Tony Podesta isn’t the only BP lobbyist paying Senator Mary Landrieu’s husband for real-estate services.
Jason Schendle, a BP lobbyist and former Landrieu staffer, also used Frank Snellings, Landrieu’s husband, to purchase a $687,500 Capitol Hill townhouse in March. Landrieu’s office did not disclose how much Schendle paid Snellings, but based on industry practices it was likely around $20,000.
Snellings is being paid for services by lobbyists whose clients have business before the Senate Energy and Natural Resources Committee on which his wife, Landrieu, serves as a senior member, prompting questions about a conflict of interest. However, no law or ethics rule prohibits the spouse of a senator from employment which could create a conflict of interest, according to the Senate Ethics Committee.

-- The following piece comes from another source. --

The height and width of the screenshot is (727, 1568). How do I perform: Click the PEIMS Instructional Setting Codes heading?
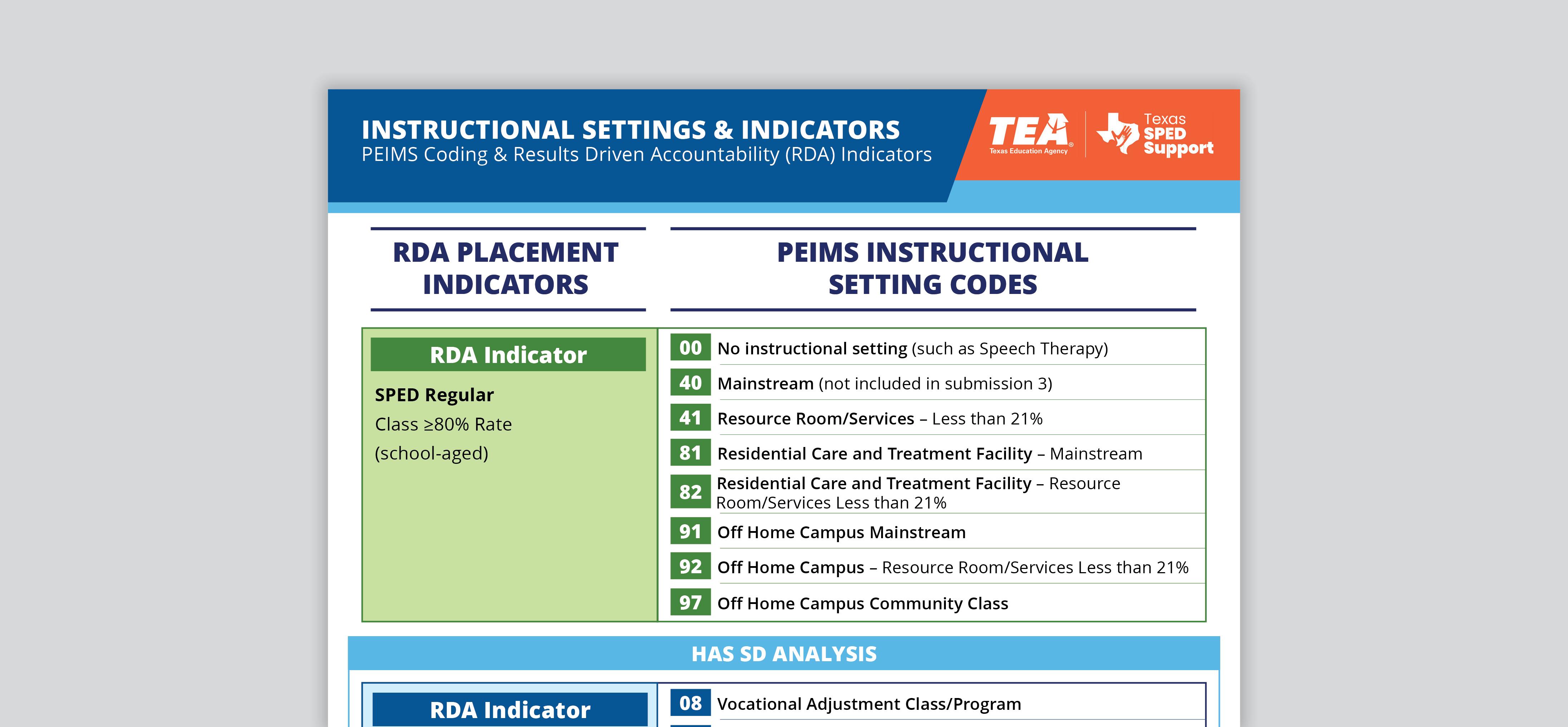coord(933,268)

Schendle worked for Landrieu for nearly nine years on agriculture and industry policy before departing to become a lobbyist for the American Petroleum Institute and, more recently, the Alpine Group, according to a biography on the Alpine Group’s website. “In his capacity as Legislative Counsel, Mr. Schendle advised the Senator on the Energy Policy Act of 2005 as well as the 2002 Farm Bill,” the bio says.
As a lobbyist, Schendle’s clients include BP, Duke Energy, Murphy Oil, and the National Mining Association.
The former aide also shares a family connection to Landrieu. Schendle’s uncle attended college with Snellings and has known the Snellings/Landrieu family for over 30 years, a source familiar with the matter says.
The Washington Examiner’s Tim Carney reported Tuesday that Snellings is the listing agent for a $1.8 million townhouse owned by super lobbyist Podesta. The house is not Podesta’s primary residence but instead is used to host fundraisers. Based on standard industry practices, Snellings will likely receive a commission in the range of $50,000 for selling the house, which is under contract.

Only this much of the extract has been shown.